Relief threatens to take hold of my muscles and soften them in his presence. To wrap my arms around his neck and whisper gratitude into the air that he is okay, despite the scar that will linger, the ghastly combination of circles and triangles and dark, hellish worship imbued in the scalpel that harmed him.

My knuckles blanch around the knife’s hilt. The blade wavers, catching the pockets of light leaking into the room.

Kaspian’s lip curls, his expression showing no surprise at Cav’s unexpected appearance. “Put the knife down, Elara. We both know you won’t use it.”

I don’t lower it. It’s the only thing I have standing between me and them, a temporary blockade while I collect my thoughts and pick through Maverick’s last words.

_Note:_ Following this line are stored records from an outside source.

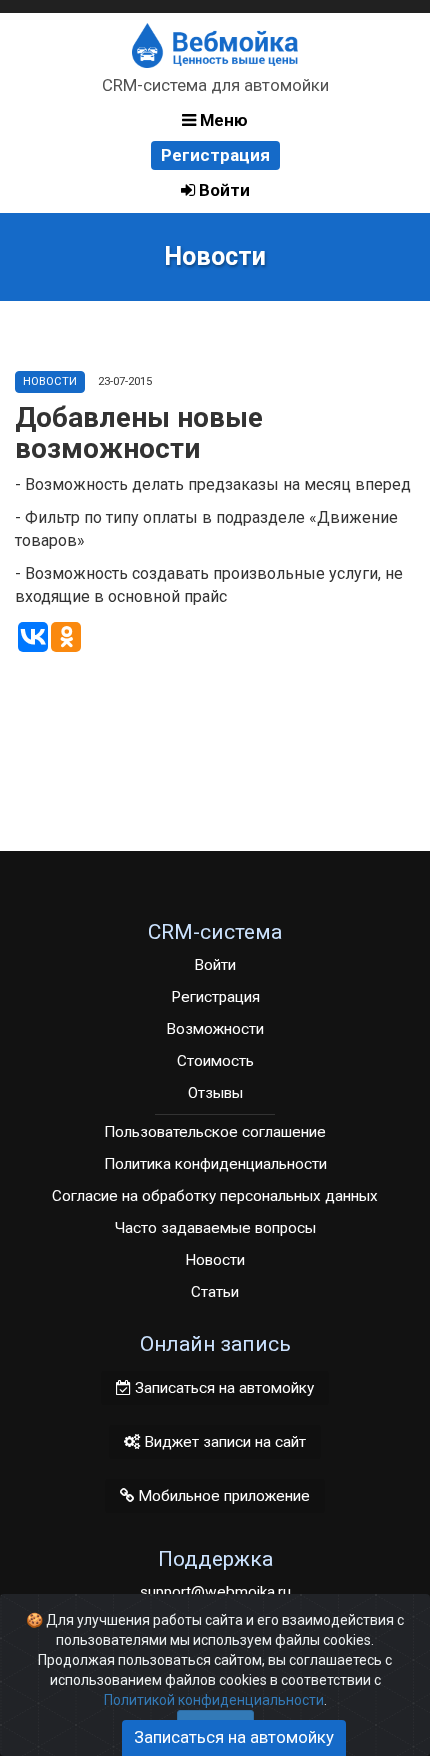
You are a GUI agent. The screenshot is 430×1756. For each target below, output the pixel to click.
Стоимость (215, 1061)
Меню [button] (222, 120)
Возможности (215, 1029)
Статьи (215, 1292)
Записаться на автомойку (222, 1388)
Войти (222, 190)
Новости (50, 381)
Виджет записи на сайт (223, 1442)
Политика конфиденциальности (215, 1164)
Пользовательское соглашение (215, 1132)
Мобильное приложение (222, 1496)
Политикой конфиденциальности (214, 1700)
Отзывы (215, 1093)
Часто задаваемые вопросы (215, 1228)
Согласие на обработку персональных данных (215, 1196)
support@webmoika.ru (215, 1592)
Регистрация (215, 155)
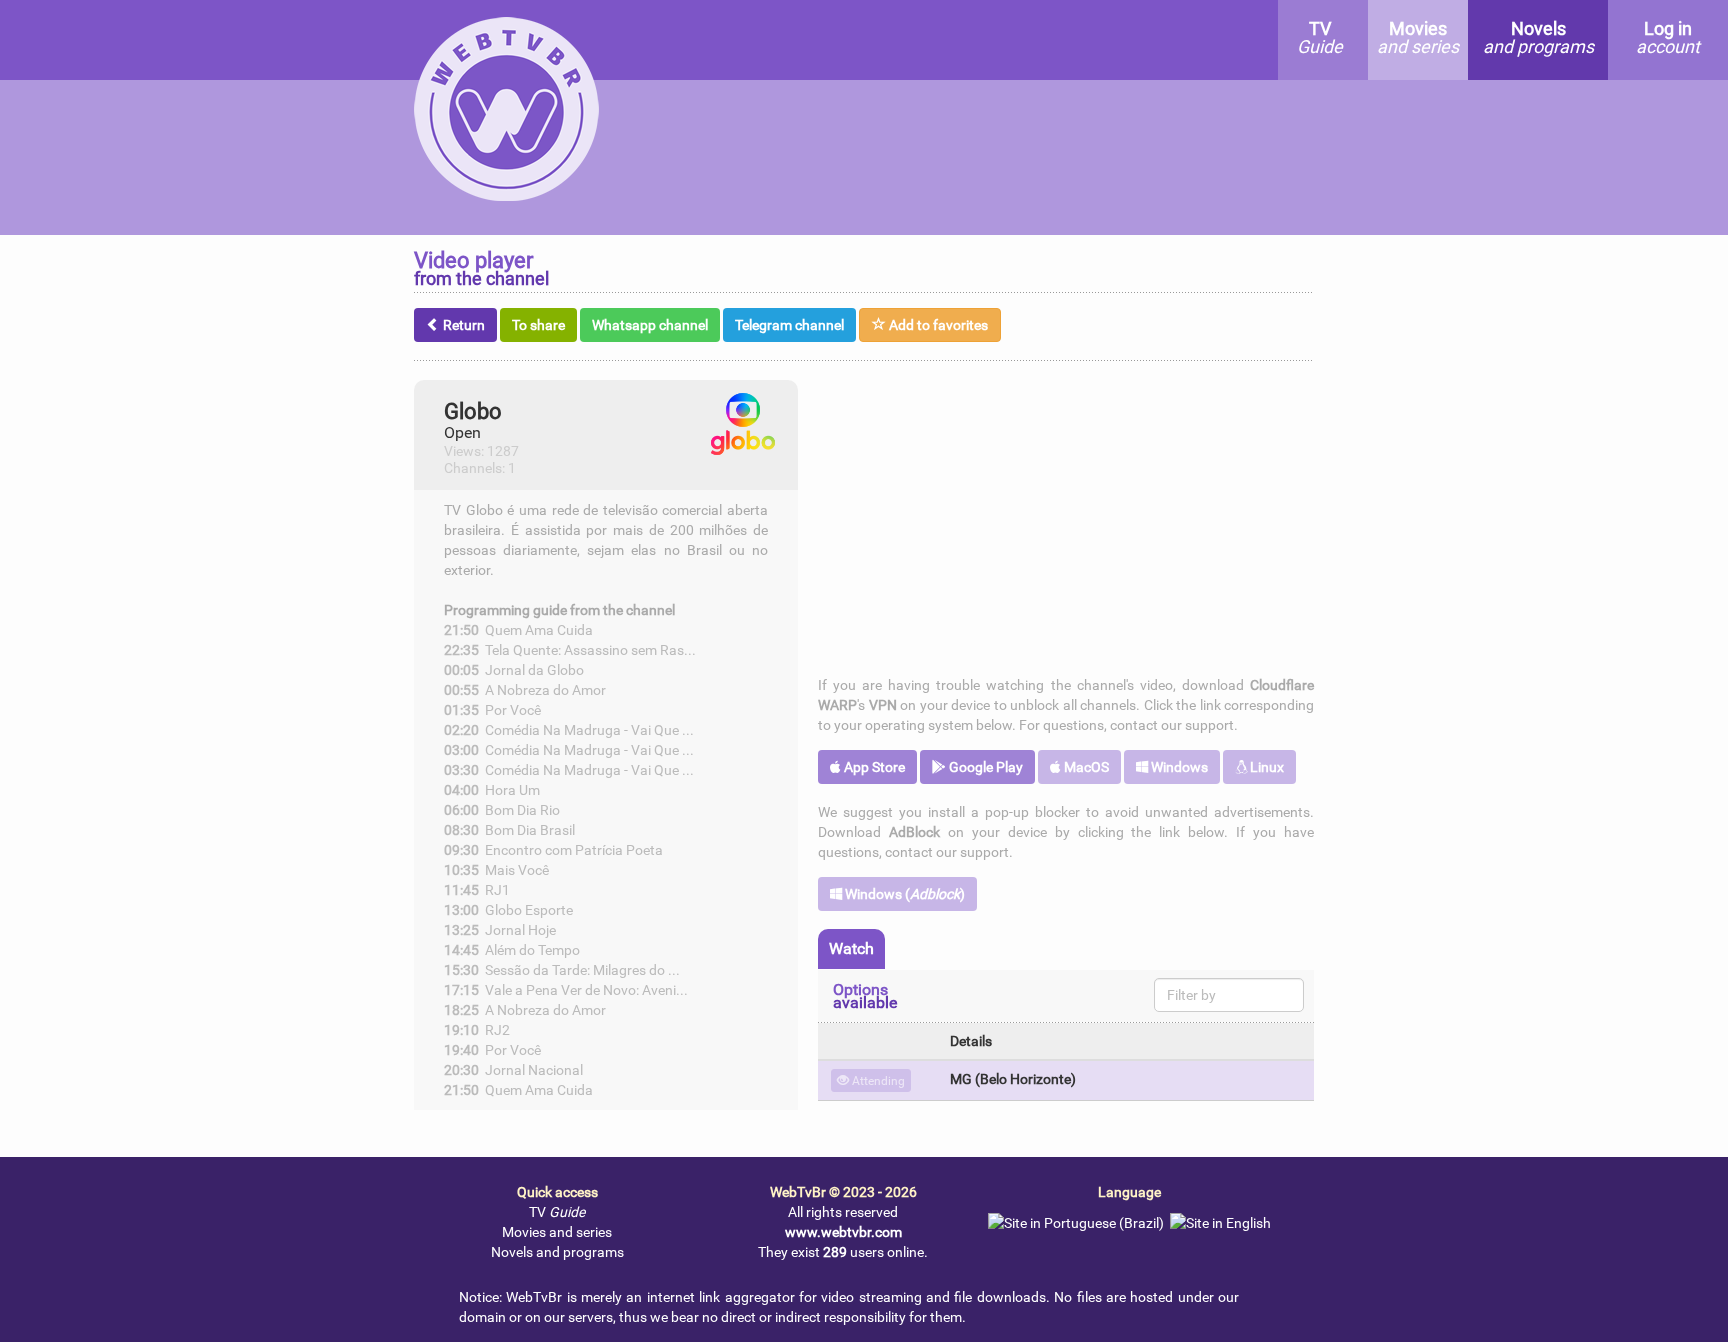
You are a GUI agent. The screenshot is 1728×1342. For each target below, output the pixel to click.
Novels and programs (557, 1252)
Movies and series (557, 1232)
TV (557, 1212)
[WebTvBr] (502, 34)
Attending (877, 1081)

These four men weren’t at Titan Falls when Maverick was here. My brother died six years ago, and the current Court has walked through—and under—campus for four years. Yet there are over twenty initiates currently angling for these men’s spots.

It occurs to me to ask, “How many initiates were with you before you became members?”

I don’t ask it to anyone in particular.

Axe answers, “Around twenty. Why?”

“Would that have been the same for Maverick? He was with nineteen others?”

Kaspian gives a slow nod, his eyes growing small as he assesses me.

“And what happens to the rest of them?” I keep my knife between us. “The ones who don’t make it.”

Cav considers this. At last, I get my proof that he’s not superhuman when he crosses his arms, then grimaces at the contact to his chest. He lowers them carefully. “They’re disposed of accordingly.”

“What’s that supposed to mean?” I ask.